# [Assignment]
Look below for the line that has "Click the search magnifier icon". Set down the lines from there through the line that has "Task: Toggle the", exactly as written.

'''

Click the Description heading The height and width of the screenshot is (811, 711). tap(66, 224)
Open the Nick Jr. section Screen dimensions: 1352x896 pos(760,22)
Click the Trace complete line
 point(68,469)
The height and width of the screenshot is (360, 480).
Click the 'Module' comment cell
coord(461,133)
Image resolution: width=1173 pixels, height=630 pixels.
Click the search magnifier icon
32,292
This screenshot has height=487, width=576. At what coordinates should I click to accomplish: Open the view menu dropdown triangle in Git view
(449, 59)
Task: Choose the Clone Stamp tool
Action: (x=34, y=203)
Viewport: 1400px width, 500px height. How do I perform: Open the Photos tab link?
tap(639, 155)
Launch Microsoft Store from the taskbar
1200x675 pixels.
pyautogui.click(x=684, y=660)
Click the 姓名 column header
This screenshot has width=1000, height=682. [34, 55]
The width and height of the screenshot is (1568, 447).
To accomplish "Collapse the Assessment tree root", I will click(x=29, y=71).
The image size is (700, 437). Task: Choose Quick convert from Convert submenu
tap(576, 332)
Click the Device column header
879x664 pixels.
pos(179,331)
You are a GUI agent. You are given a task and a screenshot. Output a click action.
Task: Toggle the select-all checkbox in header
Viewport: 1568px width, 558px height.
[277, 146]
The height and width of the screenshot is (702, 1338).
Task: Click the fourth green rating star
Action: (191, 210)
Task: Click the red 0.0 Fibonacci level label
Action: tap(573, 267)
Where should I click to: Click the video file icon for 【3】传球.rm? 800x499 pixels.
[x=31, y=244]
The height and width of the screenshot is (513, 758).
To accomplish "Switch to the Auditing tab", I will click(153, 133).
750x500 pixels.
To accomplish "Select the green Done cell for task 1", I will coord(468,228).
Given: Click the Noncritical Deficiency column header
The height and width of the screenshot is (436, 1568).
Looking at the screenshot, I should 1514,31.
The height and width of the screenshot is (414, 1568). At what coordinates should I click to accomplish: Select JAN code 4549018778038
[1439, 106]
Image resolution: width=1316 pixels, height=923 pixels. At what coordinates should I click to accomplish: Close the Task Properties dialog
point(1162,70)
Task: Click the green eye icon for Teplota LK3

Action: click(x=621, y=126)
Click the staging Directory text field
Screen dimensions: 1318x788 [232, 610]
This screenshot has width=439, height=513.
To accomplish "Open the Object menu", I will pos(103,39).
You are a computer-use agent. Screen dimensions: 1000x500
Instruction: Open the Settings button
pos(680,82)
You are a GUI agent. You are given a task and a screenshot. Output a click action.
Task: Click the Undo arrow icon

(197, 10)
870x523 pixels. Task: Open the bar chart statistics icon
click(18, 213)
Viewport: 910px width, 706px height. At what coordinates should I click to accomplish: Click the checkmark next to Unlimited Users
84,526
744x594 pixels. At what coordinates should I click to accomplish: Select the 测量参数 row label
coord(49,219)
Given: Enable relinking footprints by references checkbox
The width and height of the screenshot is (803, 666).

'''

# [Completed exercise]
Click the search magnifier icon
32,292
This screenshot has height=487, width=576. At what coordinates should I click to accomplish: Open the view menu dropdown triangle in Git view
(449, 59)
Task: Choose the Clone Stamp tool
Action: (x=34, y=203)
Viewport: 1400px width, 500px height. How do I perform: Open the Photos tab link?
tap(639, 155)
Launch Microsoft Store from the taskbar
1200x675 pixels.
pyautogui.click(x=684, y=660)
Click the 姓名 column header
This screenshot has width=1000, height=682. [34, 55]
The width and height of the screenshot is (1568, 447).
To accomplish "Collapse the Assessment tree root", I will click(x=29, y=71).
The image size is (700, 437). Task: Choose Quick convert from Convert submenu
tap(576, 332)
Click the Device column header
879x664 pixels.
pos(179,331)
You are a GUI agent. You are given a task and a screenshot. Output a click action.
Task: Toggle the select-all checkbox in header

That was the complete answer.